[Opening RECORD EXCERPTS section]

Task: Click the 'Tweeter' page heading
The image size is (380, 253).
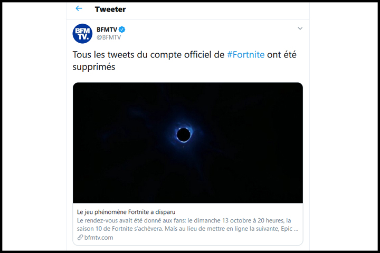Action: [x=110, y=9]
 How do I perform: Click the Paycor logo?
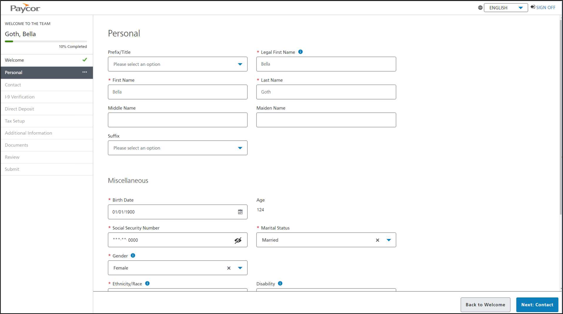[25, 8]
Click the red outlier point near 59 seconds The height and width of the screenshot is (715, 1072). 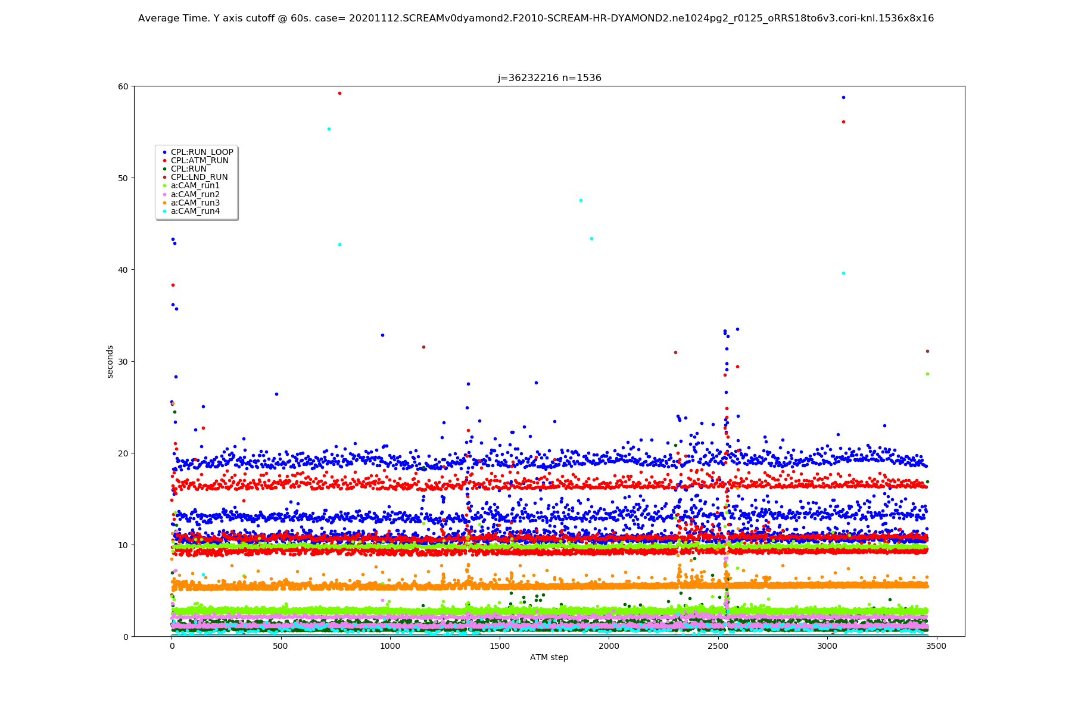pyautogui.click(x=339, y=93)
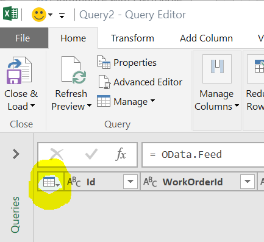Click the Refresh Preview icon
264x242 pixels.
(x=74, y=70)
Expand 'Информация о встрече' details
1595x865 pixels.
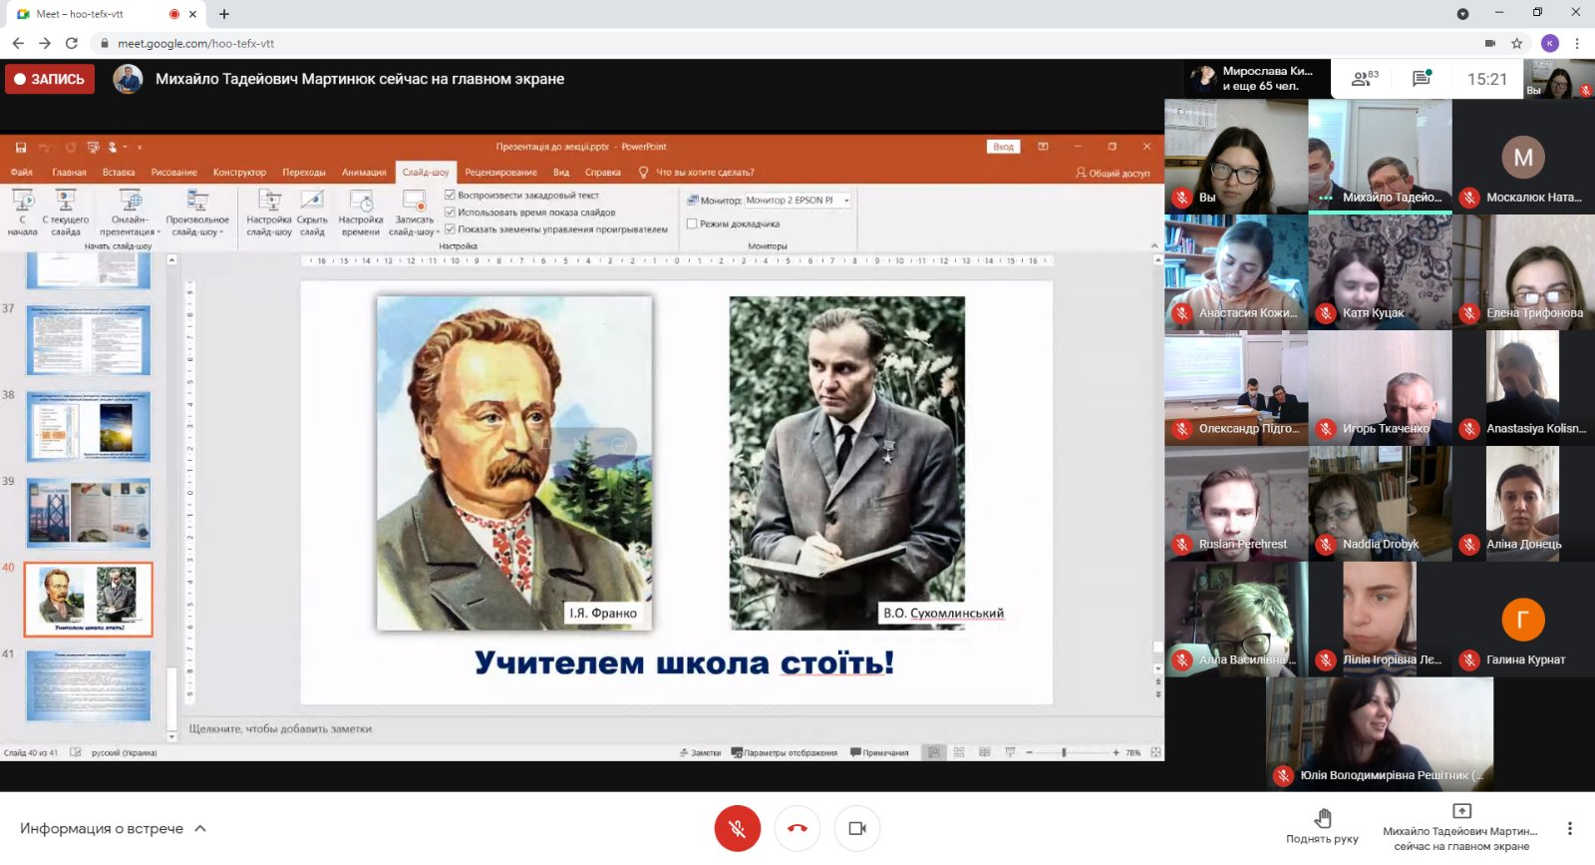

[Closing RECORD EXCERPTS section]

TASK DIRECTIONS
Transcribe exactly, and only, the lines from the one with "Expand 'Информация о встрече' details" through the final line of the data above. The pictures stay out.

RESULT BELOW
Expand 'Информация о встрече' details
1595x865 pixels.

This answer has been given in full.